But it's in your interests to cultivate just the amount you need, no more.
HOW TO HAVE A SPIRITUAL EXPERIENCE
The teacher Rudolf Steiner had a devotee who complained that after years of meditating and studying sacred texts he had not yet had a spiritual experience.
Steiner asked him if he'd noticed the face of the conductor on the train on which they were riding. The man said no. Steiner replied, "Then you just missed a spiritual experience."
My interpretation: You can expedite and intensify your education about spiritual matters by noticing the beauty and holiness in the most mundane things.
Also, this: Every event that happens is an opportunity to meditate.
YOU'RE IN SACRED SPACE RIGHT NOW
No matter what comes along, we’re always standing at the center of the world in the middle of sacred space, and everything that comes into that circle and exists with us there has come to teach us what we need to know.
—Pema Chödrön, The Wisdom of No Escape
INSIDE INFORMATION
“What you seek is seeking you.”
Rumi
THE END OF SPIRITUALITY by Jeff Foster
My yoga mat has disappeared into the ground under my feet.
My ashram has become the coffee counter, a bad joke exchanged with the barista, a friendly smile creeping over a frozen face, and the whole world willing us along.
My temple is the shopping mall, the dentist’s waiting room, the empty meadow in the morning with its soft yellow light and virginal air.
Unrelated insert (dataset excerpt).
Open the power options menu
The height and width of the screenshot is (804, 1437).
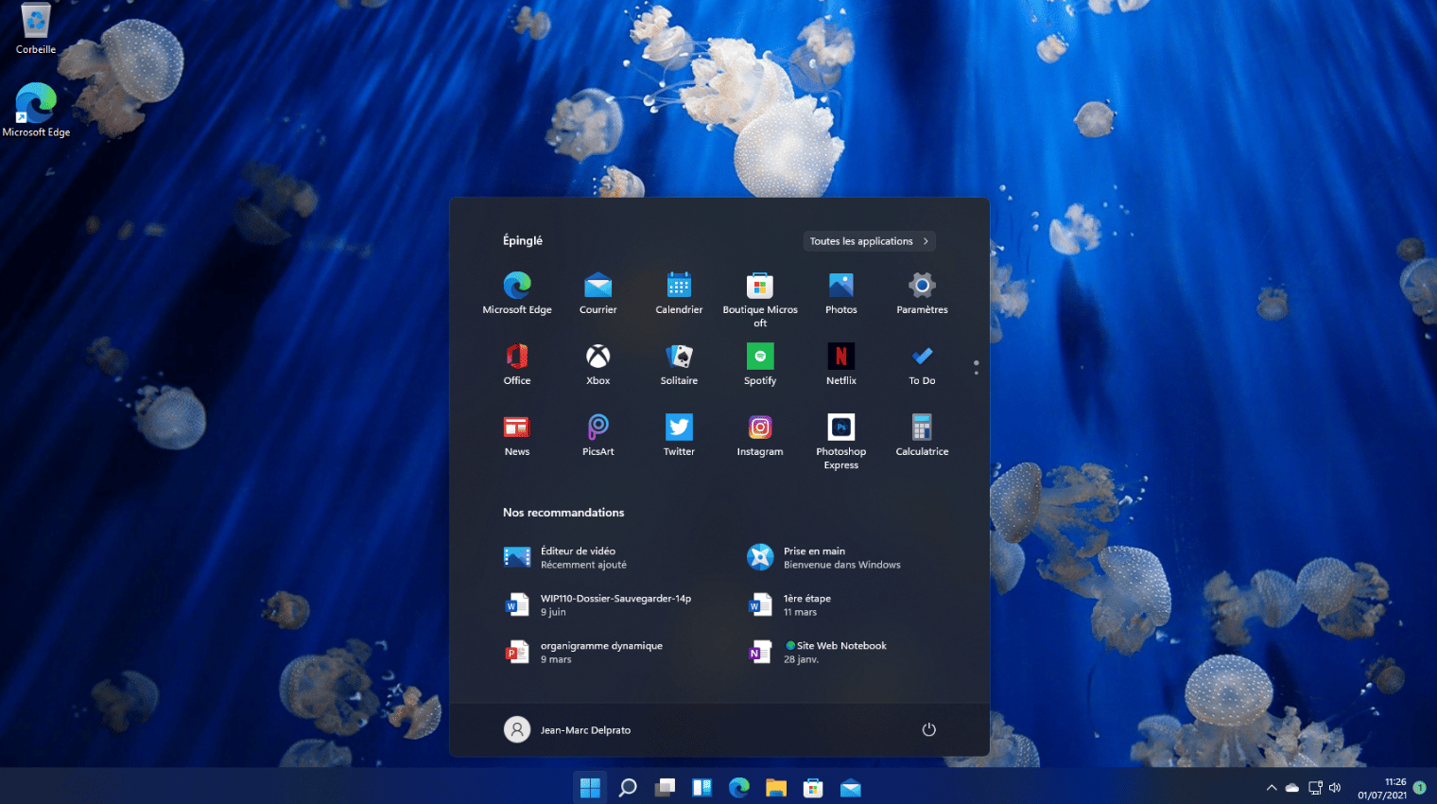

My guru is the incubating roar in the belly, the melancholy of the evening and the hope and despair of raw existence itself.
Nothing needs to be added.
My enlightenment is the ordinary moment, this mundane experience drenched in the sweet nectar of my own attention.
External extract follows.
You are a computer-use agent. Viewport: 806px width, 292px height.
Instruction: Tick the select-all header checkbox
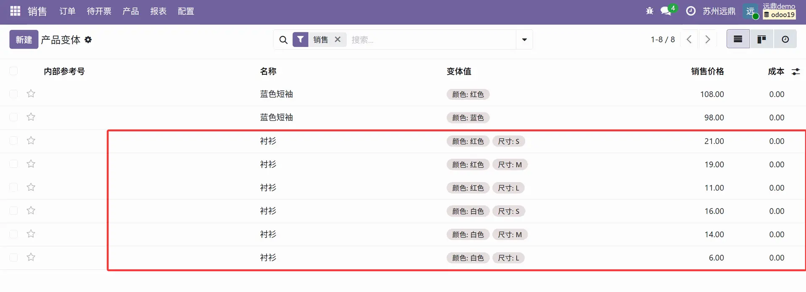[13, 71]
My origin is the breath and the breath is my destination.
My lineage is the hungry cat greeting me on my evening walk, ambling beside me awhile, rubbing her fur against my shin, her fur soft like the cashmere blanket grandma used to wrap around us as the nights came in early, fur becoming skin, and the cat nonchalantly moving on to peruse a discarded sandwich wrapper, and me walking on.
My spirituality is deep in the earth; it is in the mud, the heat, the bowels, the awkward and the inconvenient, the cry for mother and the courage to penetrate unexplored regions of the psyche. It is the yearning for home and the happily exhausted return.
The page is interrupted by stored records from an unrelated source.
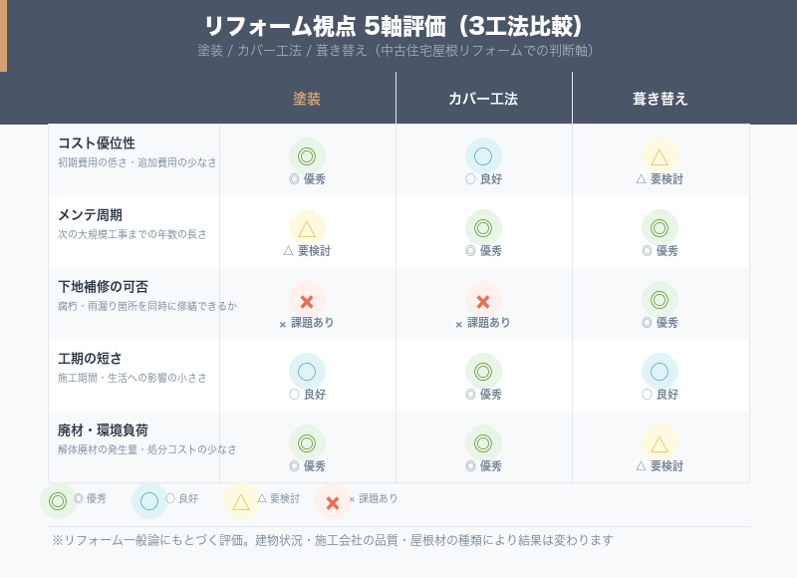Click カバー工法 rating icon for コスト優位性

pyautogui.click(x=483, y=155)
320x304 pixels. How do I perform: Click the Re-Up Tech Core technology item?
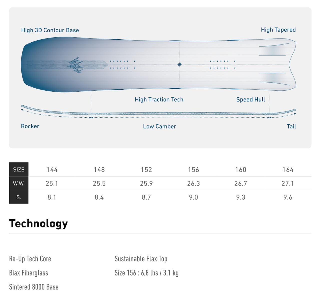(x=30, y=259)
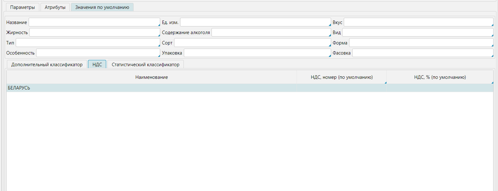Click the Ед. изм. input field
The image size is (498, 191).
[255, 22]
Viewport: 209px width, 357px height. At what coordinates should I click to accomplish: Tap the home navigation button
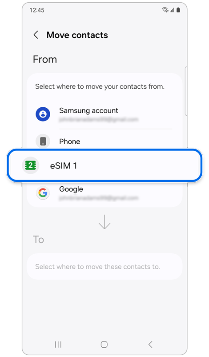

My bliss is nothing the mind could ever grasp, not in a billion years of searching.
My joy is simple, like those who have lived a full life and are ready to die.
I lie down in the meadow, my backpack my pillow, my hands entering into the silky, sticky grass, my entire life reduced to a single thought and memory and momentary vision, and then that is gone too, and I am gone with it all, replaced by the meadow itself, its soft yellow light and its clean invigorating air, its hope and its promise, its fullness and its mercy.
Do not look for me. You will not find me here, or recognise me if you do. I am invisible because I have become all that is seen and all that is known and unknown still.
I do not practice spirituality. I have been destroyed, deconstructed, de-boned and born again, reconstituted as man, formless as form. I have been recreated inseparable from this ordinariness, resurrected with the birds belly laughing on the electric wires at dawn.
Fate Bait
Sometimes we have a strong sense of what our destiny is calling us to do, but we don't feel quite ready or brave enough to answer the call. We need a push, an intervention, a serendipitous stroke—what you might call "Fate Bait."
FATE BAIT is a person or event that awakens our dormant willpower and draws us inexorably toward our necessary destiny; it's a thunderbolt or siren song or stage whisper that gives us a good excuse to go do what we know we should do.
Do you have any ideas about how to put yourself in the vicinity of your fate bait?